## Given entries
- - - - - - -

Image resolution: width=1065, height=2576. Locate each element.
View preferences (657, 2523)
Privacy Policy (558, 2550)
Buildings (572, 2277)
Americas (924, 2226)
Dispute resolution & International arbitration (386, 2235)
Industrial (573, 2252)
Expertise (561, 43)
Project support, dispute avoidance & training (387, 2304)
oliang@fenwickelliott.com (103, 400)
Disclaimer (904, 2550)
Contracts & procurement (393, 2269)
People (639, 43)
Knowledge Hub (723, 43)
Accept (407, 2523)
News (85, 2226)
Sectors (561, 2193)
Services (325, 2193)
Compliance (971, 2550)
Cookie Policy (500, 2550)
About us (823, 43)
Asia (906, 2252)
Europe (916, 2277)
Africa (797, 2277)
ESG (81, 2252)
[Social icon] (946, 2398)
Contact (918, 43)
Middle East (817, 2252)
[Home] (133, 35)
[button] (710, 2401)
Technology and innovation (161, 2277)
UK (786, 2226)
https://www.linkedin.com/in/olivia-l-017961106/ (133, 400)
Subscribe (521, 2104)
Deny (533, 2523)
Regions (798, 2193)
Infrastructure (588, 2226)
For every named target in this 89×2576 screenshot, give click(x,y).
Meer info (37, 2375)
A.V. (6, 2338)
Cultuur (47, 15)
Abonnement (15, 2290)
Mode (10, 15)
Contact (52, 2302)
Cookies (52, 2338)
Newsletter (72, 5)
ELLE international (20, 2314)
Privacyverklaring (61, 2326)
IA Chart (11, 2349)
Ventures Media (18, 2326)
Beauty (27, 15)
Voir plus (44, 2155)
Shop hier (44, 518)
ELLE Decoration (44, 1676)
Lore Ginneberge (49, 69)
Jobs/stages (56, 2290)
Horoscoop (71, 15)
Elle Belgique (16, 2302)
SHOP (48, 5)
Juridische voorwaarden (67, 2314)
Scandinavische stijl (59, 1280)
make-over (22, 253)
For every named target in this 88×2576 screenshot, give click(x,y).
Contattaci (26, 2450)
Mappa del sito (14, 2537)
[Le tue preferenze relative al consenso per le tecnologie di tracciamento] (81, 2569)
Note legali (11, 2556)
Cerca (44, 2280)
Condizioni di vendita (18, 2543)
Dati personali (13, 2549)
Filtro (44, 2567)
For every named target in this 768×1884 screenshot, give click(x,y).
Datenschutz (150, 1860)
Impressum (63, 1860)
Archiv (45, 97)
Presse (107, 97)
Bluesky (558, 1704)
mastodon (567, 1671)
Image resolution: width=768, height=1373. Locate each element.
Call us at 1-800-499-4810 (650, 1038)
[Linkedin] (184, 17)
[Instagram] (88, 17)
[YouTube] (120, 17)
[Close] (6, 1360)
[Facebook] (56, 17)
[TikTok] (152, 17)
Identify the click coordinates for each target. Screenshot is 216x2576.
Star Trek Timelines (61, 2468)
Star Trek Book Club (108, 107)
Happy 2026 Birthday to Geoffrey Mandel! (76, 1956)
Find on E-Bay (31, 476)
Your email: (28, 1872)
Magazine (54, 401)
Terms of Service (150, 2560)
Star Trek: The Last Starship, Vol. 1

- - - - - - -

## Aim of the exercise
Across all lines above, count those with the string "each". Only the number is wanted.

## Result of the exercise
3